First, an admission: the comparison I did was neither thorough nor comprehensive, and provided only a slim reason to go one way or the other.
I was looking at a proposal for some work, and it specified that the system would have 300 million records, and some information about the likely structure of those records. Looking at that number and the likely structure, I had two questions:
1. Will we have to worry about how PostgreSQL goes with those sorts of numbers, spending time sharding and distributing and generally making life harder than it is with a single postgres instance?
2. Would MongoDB make our lives better?
The structure of the data is up to 30,000 buckets, with up to 10,000 records in each bucket. The obvious relational thing is to have a buckets table, and a records table, where the records table has a bucket_id and some other data. In this case, I used two decimals for the “some other data”, assuming that using more than just two decimals would change the constant factors but the basic performance characteristics would be the same.
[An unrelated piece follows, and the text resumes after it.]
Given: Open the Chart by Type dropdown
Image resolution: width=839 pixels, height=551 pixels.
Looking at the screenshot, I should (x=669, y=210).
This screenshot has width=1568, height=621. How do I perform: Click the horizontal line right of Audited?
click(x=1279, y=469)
From what I know of the actual application, there’ll be another layer of indirection – something will have a bucket_id, and we’ll go from the something to the bucket to the records. Most operations will be either “append to bucket” or “get contents of bucket”, with the latter sometimes involving additional sorting/filtering.
My main interest is in looking ahead to a possible future where we are under deadline, and we have a performance problem, and we need the datastore to just do those append and get-contents operations as quickly as possible. If only one of them can be quick, I want it to be getting the contents of a bucket, because we can potentially queue appends.
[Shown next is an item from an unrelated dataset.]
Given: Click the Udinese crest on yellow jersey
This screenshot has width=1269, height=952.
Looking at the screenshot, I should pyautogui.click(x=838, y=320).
So, I knocked up a little database schema for postgres, put appropriate indexes on it, and instructed the computer to invent 300,000,000 records, 10000 for each of 30000 buckets. An hour and a half later, I had them. I ran two tests, one for adding records to a bucket, and one for getting the contents of a bucket. They took 6 and 7 seconds of wall-clock time each (running the former 10000 times and the latter 100 times).
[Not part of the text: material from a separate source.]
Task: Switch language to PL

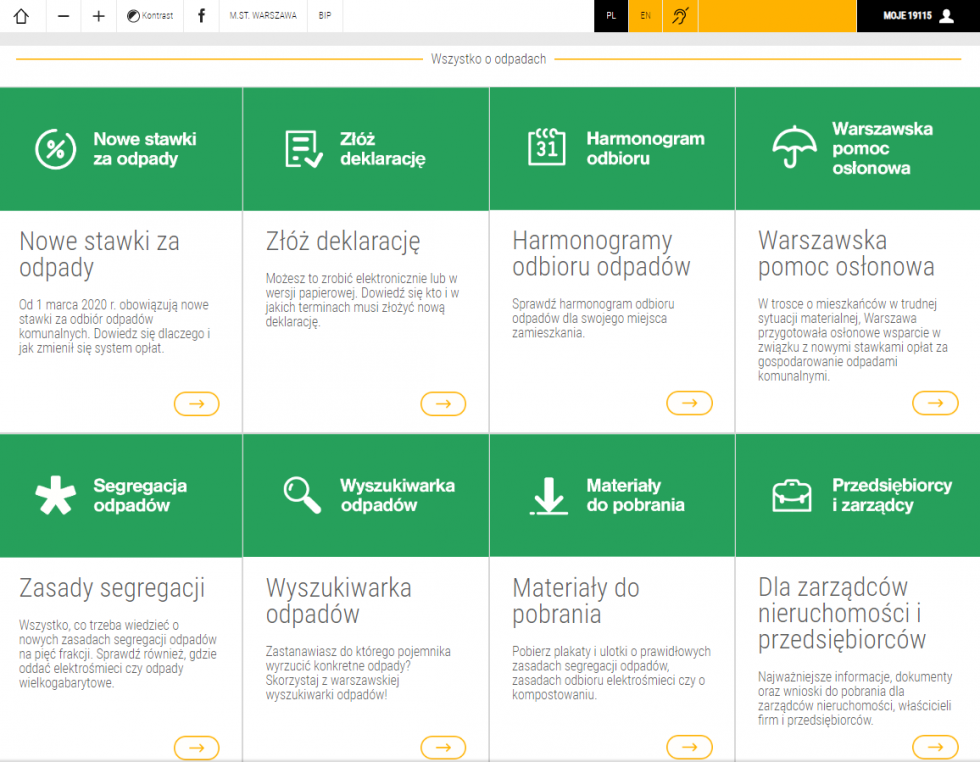Action: pos(611,16)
Then I produced a similar-ish thing in mongo. I created a collection, and to that collection I added an entry for each bucket. Each entry contained an index integer and a list of records. Trying approximately the same operations, append-to-bucket and retrieve-bucket, yielded 10 and 24 wall-clock seconds respectively.
Mongo and Postgres both coped fine with the volume of data. I suspect mongo’s relatively-slow performance is a result of the document size, and am curious about if arranging the data into smaller documents would work better. It’s all a bit irrelevant, though, because we have lots of experience of doing rails apps with postgres, and it looks like that’ll work fine at this scale, at least as far as the database is concerned.
Hey, caveats! I compared the mongo driver to ActiveRecord::Base.connection.execute; I didn’t compare mongo mapper to activerecord. The mongo document arrangement I chose may well have been suboptimal.
So, what did I learn from the experiment?
1. We can recommend postgres and expect not to get burned by that choice.
2. While mongo is shiny and interesting, it’s not obviously better for this project than postgres.